L’aîné s’appelait Gilbert et il était brodeur de sa profession. Le second, Milo, appartenait à la corporation des peintres d’images. Le troisième, qui n’avait encore que dix-huit ans, était un pauvre orphelin du nom de Daniel, élevé par des moines qui l’avaient pris en pitié, l’ayant trouvé jadis à moitié mort de faim sur le seuil de leur église. Il ne savait faire autre chose que de garder les troupeaux, étant d’intelligence lente, et, disait-on, un peu simple d’esprit, en sorte que l’on n’avait pu lui apprendre à lire et à écrire ; cependant, il ne manquait pas de jugement, et il se faisait aimer de tous par sa probité et son bon cœur. Surtout il était si pieux qu’aucun moine du monastère, même le prieur, ne pouvait lui en remontrer sur ce point.

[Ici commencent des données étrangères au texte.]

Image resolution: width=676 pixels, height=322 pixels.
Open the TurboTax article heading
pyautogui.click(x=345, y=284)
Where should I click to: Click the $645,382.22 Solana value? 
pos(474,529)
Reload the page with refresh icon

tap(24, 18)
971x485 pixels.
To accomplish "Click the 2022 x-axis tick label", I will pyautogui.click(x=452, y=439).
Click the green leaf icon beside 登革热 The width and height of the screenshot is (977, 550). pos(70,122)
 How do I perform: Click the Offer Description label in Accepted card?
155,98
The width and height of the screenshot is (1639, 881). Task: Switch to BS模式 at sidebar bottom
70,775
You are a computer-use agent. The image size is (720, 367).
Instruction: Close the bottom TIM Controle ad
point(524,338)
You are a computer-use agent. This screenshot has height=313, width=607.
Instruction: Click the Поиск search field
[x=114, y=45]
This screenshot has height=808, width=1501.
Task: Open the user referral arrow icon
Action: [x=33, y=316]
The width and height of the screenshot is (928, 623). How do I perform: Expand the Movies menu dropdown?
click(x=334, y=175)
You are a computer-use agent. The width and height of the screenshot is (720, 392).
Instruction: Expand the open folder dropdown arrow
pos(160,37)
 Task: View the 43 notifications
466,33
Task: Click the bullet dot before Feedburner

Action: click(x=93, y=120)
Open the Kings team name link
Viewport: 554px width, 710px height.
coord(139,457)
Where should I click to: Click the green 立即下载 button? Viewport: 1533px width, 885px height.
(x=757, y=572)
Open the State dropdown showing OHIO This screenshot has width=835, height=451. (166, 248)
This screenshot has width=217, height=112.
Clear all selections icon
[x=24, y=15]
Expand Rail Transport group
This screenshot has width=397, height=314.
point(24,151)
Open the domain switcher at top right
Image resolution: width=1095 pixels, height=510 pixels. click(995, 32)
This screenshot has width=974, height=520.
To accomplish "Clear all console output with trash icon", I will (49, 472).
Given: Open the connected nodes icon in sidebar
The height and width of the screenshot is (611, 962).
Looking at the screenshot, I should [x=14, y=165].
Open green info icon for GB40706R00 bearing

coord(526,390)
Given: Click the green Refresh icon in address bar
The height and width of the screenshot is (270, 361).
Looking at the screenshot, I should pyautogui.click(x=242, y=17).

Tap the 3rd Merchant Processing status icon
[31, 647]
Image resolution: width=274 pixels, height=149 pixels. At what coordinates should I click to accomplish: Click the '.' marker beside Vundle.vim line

S’étant donc embarqués au port de Brindes, nos gens firent voile pour l’île de Chypre, dans la cale d’un navire où ils étaient aussi mal que possible, entassés pêle-mêle avec des marchandises de toutes sortes que le maître du bateau, un Génois, allait échanger contre les vins fameux de l’île enchanteresse. Mais nos braves pèlerins ne se rebutèrent pas plus de la puanteur, de la vermine et du mal de mer qu’ils ne se laissèrent séduire par la douceur du climat chypriote. Ils n’eurent de cesse que lorsqu’ils eurent obtenu place dans une nef armée en guerre que le jeune roi Lusignan envoyait au secours de Saint-Jean-d’Acre. La traversée fut heureuse ; un navire égyptien rencontré à la traverse fut pris à l’abordage après un vif combat où nos trois Français eurent occasion de se signaler, et bientôt Gilbert, Milo et Daniel mirent le pied en Terre Sainte, tout joyeux de s’être tirés d’affaire par leurs propres moyens, sans rien devoir au chef de la Croisade, l’inerte et déloyal Frédéric II.